▸ WORK INSTRUCTION
Somewhere below are a line with "The image size is (1280, 576)." and a later line with "Open the tweet's three-dot more options menu". Output exactly those lines and all lines between them.

▸ DATA FOR ANALYSIS
■ ■ ■

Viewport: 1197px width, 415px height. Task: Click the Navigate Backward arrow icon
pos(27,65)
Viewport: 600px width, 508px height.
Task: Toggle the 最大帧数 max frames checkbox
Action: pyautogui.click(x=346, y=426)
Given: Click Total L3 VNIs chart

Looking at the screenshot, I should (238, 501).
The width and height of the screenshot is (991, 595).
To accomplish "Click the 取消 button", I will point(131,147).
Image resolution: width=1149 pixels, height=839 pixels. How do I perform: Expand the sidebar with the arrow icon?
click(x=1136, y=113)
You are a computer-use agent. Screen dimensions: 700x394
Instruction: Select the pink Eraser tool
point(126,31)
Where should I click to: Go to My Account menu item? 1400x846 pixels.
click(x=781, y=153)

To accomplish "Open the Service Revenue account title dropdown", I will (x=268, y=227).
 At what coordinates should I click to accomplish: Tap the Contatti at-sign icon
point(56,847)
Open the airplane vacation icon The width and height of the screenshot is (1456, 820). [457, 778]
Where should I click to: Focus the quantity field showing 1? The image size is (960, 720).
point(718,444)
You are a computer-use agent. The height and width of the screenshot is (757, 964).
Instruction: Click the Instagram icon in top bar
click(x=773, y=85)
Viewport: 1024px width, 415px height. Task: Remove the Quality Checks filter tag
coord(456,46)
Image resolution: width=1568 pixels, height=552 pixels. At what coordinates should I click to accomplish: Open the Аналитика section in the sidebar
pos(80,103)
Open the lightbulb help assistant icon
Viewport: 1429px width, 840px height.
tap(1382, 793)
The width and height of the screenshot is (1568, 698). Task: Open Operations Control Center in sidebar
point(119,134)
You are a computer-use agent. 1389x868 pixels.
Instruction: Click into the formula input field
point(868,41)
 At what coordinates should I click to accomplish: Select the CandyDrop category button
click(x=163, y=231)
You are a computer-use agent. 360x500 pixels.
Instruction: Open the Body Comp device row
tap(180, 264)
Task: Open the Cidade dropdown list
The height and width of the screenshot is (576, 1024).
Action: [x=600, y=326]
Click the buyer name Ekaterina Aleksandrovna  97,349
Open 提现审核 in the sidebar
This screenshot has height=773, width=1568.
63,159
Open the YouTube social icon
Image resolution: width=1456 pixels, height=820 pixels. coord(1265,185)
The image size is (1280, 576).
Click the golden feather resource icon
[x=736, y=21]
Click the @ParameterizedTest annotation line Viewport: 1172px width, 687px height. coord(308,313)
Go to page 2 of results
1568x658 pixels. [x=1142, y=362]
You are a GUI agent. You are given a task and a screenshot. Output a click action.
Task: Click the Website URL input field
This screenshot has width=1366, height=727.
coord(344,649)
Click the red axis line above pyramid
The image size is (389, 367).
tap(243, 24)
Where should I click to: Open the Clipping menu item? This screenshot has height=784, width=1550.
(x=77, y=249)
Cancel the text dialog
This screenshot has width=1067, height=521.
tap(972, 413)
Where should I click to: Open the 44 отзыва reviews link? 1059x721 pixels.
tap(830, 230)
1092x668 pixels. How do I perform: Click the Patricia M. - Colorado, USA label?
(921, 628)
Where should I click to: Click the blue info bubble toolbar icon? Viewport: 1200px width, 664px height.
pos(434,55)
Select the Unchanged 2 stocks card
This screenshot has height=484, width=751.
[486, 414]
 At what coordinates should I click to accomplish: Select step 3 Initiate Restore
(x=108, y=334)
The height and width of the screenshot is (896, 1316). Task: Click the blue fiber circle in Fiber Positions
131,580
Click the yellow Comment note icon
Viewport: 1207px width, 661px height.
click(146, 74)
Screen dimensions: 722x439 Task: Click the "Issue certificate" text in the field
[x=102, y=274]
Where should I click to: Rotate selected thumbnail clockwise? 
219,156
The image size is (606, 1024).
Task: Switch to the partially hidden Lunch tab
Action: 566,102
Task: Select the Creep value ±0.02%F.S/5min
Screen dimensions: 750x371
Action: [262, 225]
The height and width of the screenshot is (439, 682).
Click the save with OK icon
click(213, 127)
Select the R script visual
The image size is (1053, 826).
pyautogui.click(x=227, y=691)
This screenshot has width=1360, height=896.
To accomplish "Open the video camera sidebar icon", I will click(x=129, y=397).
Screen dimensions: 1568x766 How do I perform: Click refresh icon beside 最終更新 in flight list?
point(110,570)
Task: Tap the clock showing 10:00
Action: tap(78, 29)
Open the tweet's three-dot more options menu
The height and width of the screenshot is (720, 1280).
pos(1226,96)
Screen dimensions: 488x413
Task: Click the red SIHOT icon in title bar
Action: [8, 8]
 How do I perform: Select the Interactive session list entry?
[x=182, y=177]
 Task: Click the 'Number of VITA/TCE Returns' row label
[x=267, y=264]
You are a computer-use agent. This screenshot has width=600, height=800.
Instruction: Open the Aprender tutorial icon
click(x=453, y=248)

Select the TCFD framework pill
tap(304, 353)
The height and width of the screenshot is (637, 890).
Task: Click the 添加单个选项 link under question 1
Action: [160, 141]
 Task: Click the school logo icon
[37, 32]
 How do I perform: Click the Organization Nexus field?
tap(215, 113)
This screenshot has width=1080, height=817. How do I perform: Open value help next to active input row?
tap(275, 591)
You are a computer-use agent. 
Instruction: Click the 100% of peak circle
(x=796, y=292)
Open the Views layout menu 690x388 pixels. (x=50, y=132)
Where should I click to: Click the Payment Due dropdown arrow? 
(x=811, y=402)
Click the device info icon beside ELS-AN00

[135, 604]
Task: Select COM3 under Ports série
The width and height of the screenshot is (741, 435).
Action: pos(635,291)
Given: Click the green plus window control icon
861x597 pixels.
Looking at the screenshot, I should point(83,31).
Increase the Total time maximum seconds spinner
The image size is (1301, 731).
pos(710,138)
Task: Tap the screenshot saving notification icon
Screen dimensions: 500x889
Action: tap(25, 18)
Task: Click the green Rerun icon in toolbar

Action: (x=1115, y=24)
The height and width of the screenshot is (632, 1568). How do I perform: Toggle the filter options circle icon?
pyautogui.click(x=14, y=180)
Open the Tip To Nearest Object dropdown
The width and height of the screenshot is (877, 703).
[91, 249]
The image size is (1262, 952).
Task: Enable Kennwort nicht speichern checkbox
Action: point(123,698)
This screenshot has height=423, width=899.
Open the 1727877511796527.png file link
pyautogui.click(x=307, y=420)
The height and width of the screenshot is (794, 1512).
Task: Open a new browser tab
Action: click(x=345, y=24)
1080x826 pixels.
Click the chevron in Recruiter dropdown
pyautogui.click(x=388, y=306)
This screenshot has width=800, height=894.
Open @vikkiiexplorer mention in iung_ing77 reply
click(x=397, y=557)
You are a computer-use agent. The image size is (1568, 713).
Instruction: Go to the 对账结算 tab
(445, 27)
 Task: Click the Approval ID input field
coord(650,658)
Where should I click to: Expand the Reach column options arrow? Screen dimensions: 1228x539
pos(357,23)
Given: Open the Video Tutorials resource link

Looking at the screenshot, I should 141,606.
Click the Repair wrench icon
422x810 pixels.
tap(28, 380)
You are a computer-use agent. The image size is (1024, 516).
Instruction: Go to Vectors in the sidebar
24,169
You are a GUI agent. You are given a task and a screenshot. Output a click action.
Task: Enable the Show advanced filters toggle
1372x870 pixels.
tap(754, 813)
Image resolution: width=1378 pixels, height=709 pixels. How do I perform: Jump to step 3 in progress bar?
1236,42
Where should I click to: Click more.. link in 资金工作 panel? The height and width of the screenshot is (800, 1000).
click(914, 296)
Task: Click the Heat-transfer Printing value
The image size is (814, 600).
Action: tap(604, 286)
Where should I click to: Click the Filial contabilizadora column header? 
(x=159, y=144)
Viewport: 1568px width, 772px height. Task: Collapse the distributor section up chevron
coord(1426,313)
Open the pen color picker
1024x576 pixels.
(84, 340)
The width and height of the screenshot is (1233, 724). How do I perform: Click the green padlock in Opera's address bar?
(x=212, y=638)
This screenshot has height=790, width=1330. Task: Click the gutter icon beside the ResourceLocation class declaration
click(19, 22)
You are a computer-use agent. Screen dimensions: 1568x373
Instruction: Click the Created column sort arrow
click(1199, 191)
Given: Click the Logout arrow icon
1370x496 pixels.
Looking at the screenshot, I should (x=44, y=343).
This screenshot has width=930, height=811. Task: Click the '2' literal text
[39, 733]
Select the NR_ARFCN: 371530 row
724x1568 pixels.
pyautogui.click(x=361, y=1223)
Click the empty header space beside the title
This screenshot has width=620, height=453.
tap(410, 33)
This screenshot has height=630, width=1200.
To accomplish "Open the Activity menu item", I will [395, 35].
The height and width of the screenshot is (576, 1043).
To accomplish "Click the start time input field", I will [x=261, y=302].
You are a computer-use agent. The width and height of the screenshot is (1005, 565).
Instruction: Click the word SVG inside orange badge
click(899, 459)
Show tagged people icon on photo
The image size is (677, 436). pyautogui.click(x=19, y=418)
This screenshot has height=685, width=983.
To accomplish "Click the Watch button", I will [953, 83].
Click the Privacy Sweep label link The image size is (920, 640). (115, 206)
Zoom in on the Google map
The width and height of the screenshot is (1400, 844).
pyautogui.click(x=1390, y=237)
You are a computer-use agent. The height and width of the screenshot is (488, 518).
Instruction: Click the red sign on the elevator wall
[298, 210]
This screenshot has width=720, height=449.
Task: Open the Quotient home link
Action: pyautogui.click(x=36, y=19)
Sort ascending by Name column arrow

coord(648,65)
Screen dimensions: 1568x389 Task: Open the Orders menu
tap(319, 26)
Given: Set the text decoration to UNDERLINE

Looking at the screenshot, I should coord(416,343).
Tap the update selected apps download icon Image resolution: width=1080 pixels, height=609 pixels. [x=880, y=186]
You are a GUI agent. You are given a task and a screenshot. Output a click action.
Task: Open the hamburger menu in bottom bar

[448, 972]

■ ■ ■

▸ WRITTEN REPLY
The image size is (1280, 576).
Click the golden feather resource icon
[x=736, y=21]
Click the @ParameterizedTest annotation line Viewport: 1172px width, 687px height. coord(308,313)
Go to page 2 of results
1568x658 pixels. [x=1142, y=362]
You are a GUI agent. You are given a task and a screenshot. Output a click action.
Task: Click the Website URL input field
This screenshot has width=1366, height=727.
coord(344,649)
Click the red axis line above pyramid
The image size is (389, 367).
tap(243, 24)
Where should I click to: Open the Clipping menu item? This screenshot has height=784, width=1550.
(x=77, y=249)
Cancel the text dialog
This screenshot has width=1067, height=521.
tap(972, 413)
Where should I click to: Open the 44 отзыва reviews link? 1059x721 pixels.
tap(830, 230)
1092x668 pixels. How do I perform: Click the Patricia M. - Colorado, USA label?
(921, 628)
Where should I click to: Click the blue info bubble toolbar icon? Viewport: 1200px width, 664px height.
pos(434,55)
Select the Unchanged 2 stocks card
This screenshot has height=484, width=751.
[486, 414]
 At what coordinates should I click to accomplish: Select step 3 Initiate Restore
(x=108, y=334)
The height and width of the screenshot is (896, 1316). Task: Click the blue fiber circle in Fiber Positions
131,580
Click the yellow Comment note icon
Viewport: 1207px width, 661px height.
click(146, 74)
Screen dimensions: 722x439 Task: Click the "Issue certificate" text in the field
[x=102, y=274]
Where should I click to: Rotate selected thumbnail clockwise? 
219,156
The image size is (606, 1024).
Task: Switch to the partially hidden Lunch tab
Action: 566,102
Task: Select the Creep value ±0.02%F.S/5min
Screen dimensions: 750x371
Action: [262, 225]
The height and width of the screenshot is (439, 682).
Click the save with OK icon
click(213, 127)
Select the R script visual
The image size is (1053, 826).
pyautogui.click(x=227, y=691)
This screenshot has width=1360, height=896.
To accomplish "Open the video camera sidebar icon", I will click(x=129, y=397).
Screen dimensions: 1568x766 How do I perform: Click refresh icon beside 最終更新 in flight list?
point(110,570)
Task: Tap the clock showing 10:00
Action: tap(78, 29)
Open the tweet's three-dot more options menu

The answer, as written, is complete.